Advertisement

Suit Filed Against Ex-Owners as Result of Strawberry Scare

Share
TIMES STAFF WRITER

The former owners of the San Diego processor that sliced and froze the Mexican-grown strawberries implicated in the hepatitis A scare last week in Los Angeles-area schools were sued Monday by the new parent company.

In a suit filed in federal court in Oregon, Epitope Inc. is seeking $20 million in actual and punitive damages. It also wants to undo the $7.7-million stock swap in December by which it bought the processor, Andrew & Williamson Sales Co.
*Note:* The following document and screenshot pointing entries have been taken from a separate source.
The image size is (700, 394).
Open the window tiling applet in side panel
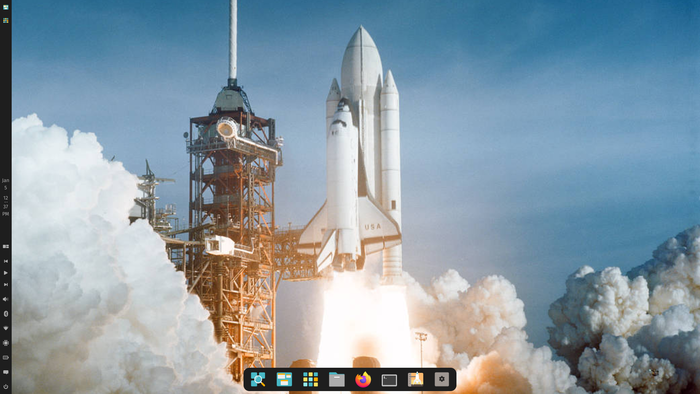6,246
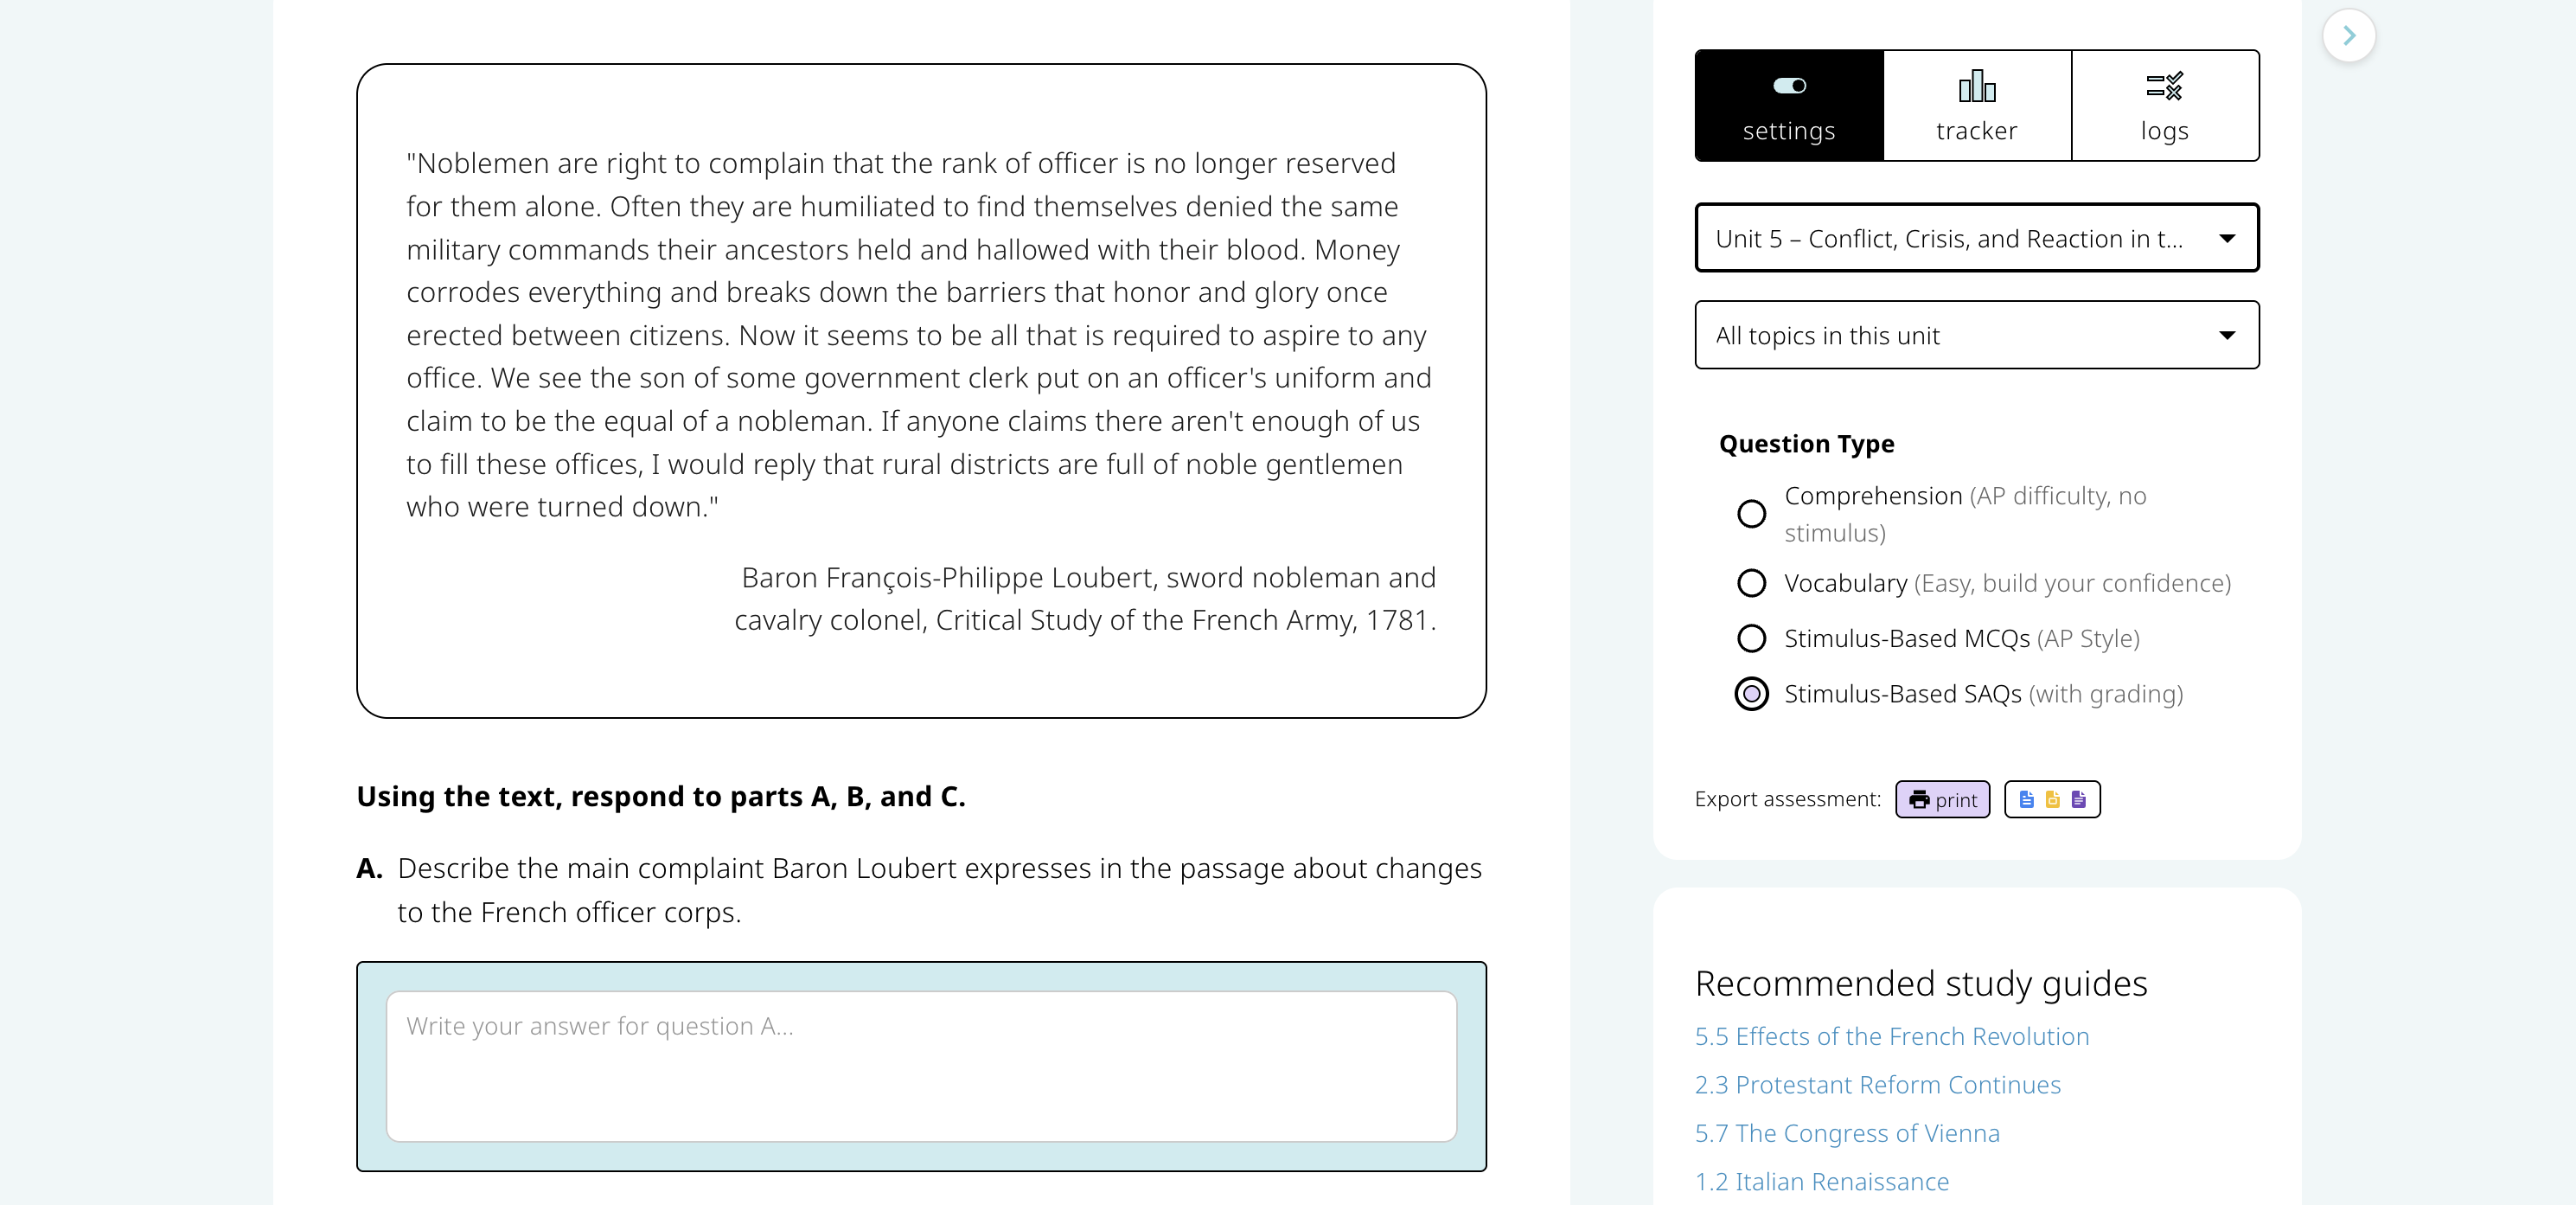Open the logs tab

pos(2164,105)
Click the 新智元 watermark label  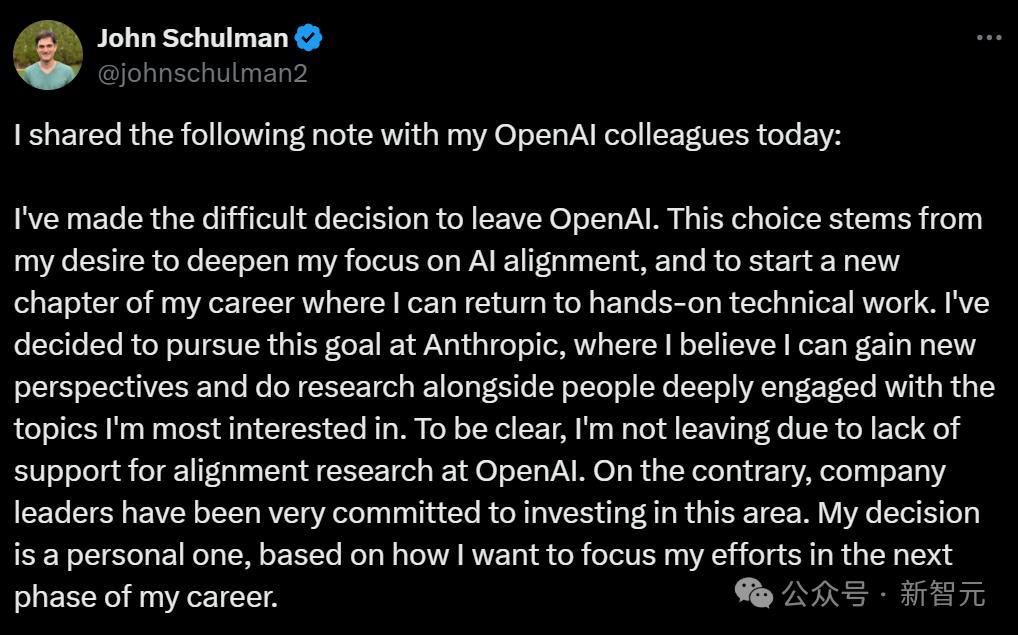coord(943,594)
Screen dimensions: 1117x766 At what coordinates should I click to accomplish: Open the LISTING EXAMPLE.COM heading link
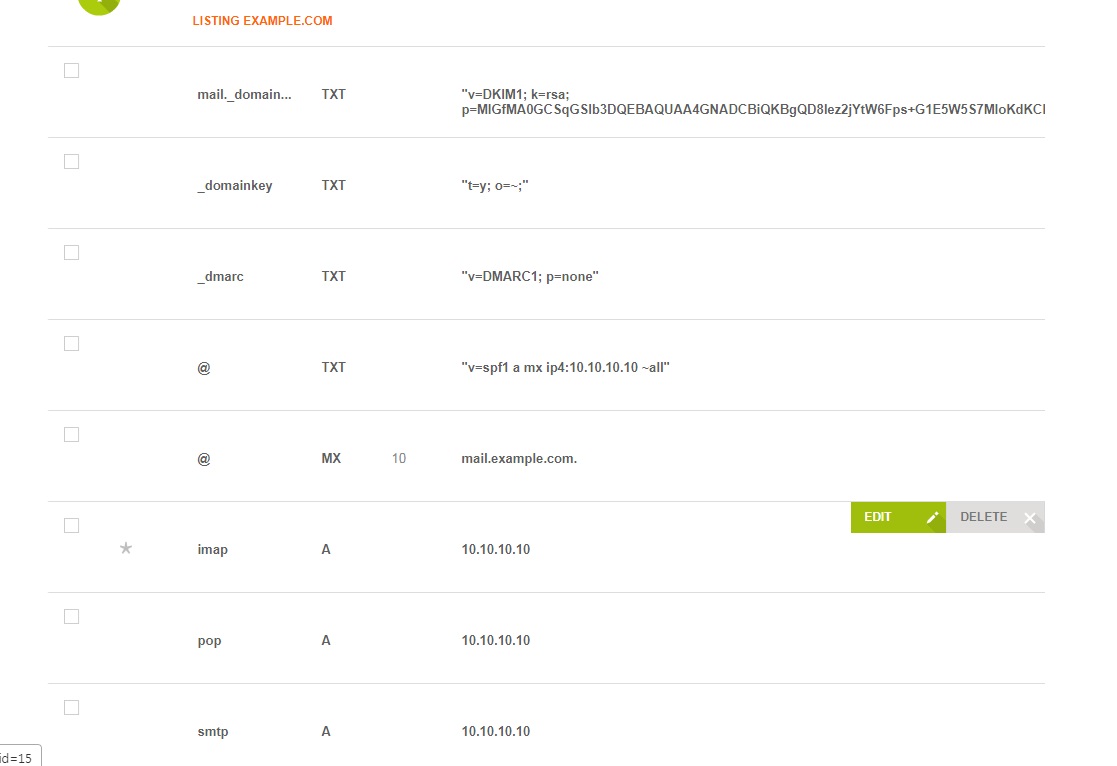pos(262,21)
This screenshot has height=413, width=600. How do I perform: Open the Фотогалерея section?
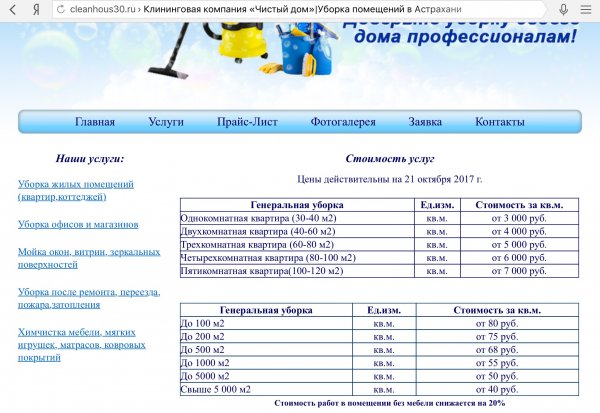pyautogui.click(x=343, y=122)
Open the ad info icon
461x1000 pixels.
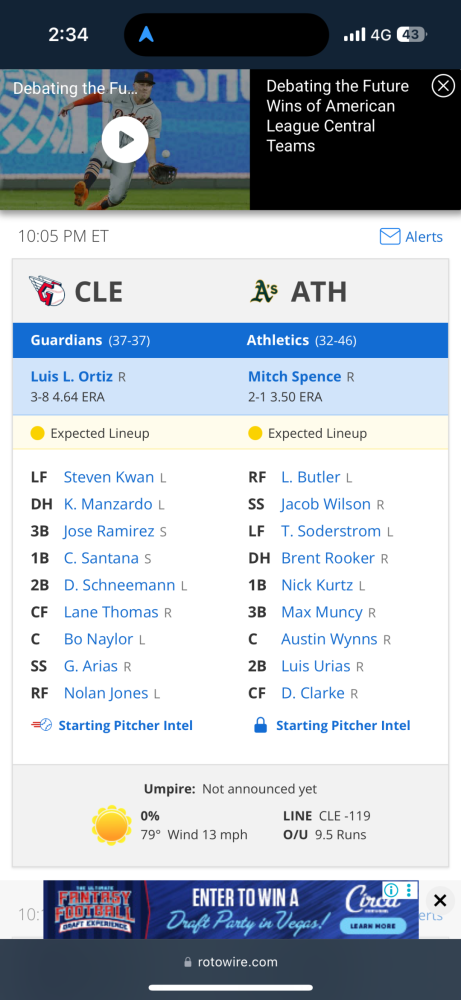pos(391,890)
In other words, Epitope wants a divorce.

Epitope, a biotechnology company based in Beaverton, Ore., alleges that the former owners of the processor defrauded Epitope, violated federal and state securities laws and breached contracts by falsely certifying that strawberries sold to the federal government’s school lunch program were U.S.-grown.

Advertisement

Andrew & Williamson executives could not be reached for comment.

“Our first concern is to do everything we can to cooperate with the [U.S. Department of Agriculture, the Food and Drug Administration] and others in protecting the public’s well-being,” Epitope Chief Executive Adolph J. Ferro said in a statement. “Epitope is a company whose employees have devoted their careers to finding new methods to improve the health and well-being of the public, and we are outraged by the false certification.”

The uproar over the possible exposure of more than 9,000 Los Angeles-area students and adults to hepatitis A--and Epitope’s response in court--helps demonstrate why biotechnology investors need to have patience and nerves of steel.

Founded in 1978 as a paternity testing company, Epitope has never turned a profit. And now it is scrambling to cope with the fallout from its seemingly innocuous purchase of Andrew & Williamson.

“They’re in a kind of state of confusion right now,” said Laurie Miller, a vice president with the Portland, Ore., investment firm of Black & Co.

For most of its life, Epitope has been primarily a research venture. Years ago, it developed a saliva test for antibodies to HIV, the virus that causes acquired immune deficiency syndrome. The company touted the product as a way to revolutionize the industry by eliminating the need for needles and blood tests.

After going public in 1986, Epitope racked up $75 million in losses and forced out two founders, all the while continuing to hint that FDA approval of its saliva test was imminent.

Advertisement

The publisher of one stock market newsletter dubbed the company “EpiJoke.” Short sellers, who profit when a company’s stock price falls, launched a siege, and unhappy shareholders sued.

“Epitope has been a controversial company that has been very bullish on its prospects,” said Jim McCamant, publisher of the AgBiotech Stock Letter in Berkeley.

Then last year, it received approval to sell the OraSure diagnostic kit, which uses fluid from the mouth to test for HIV antibodies. But naysayers maintain that the product has fared less well than management had forecast, despite a marketing partnership with SmithKline Beecham.

Michael Murphy, publisher of the Overpriced Stock Service newsletter in Half Moon Bay said the company got into the agricultural biotech business when it realized that OraSure “would be a hard row.” The company’s Agritope group announced a bioengineering process that would improve the shelf life of tomatoes and it went to work developing such products as frost-free strawberries.

Last November, the company announced its intention to buy Andrew & Williamson, saying the deal would enable the company to take full advantage of its technology by providing the needed production, distribution and marketing infrastructure. Andrew & Williamson’s main business is producing and distributing fresh fruits and vegetables; frozen strawberries accounted for a small portion of its $62 million in sales for the year ended Sept. 30, 1996.

Then last week, as short seller Murphy put it, the deal “turned around and bit ‘em.”

Epitope announced Wednesday that it had accepted the resignation of Fred L. Williamson, the processor’s president and chief executive, and that Andrew & Williamson had lied in describing some of its strawberries for the federal school lunch program as U.S.-grown. In fact, Epitope said, they were grown in Mexico, a violation of federal rules.

Advertisement

Named in the suit are Williamson; his son Fred Williamson Jr.; Fred Andrew, and his son Keith Andrew, Epitope said.

Epitope shares plunged 31% early last week, to $7.25, but have since rebounded. On Monday the price rose $1.50 to $9.375 on Nasdaq.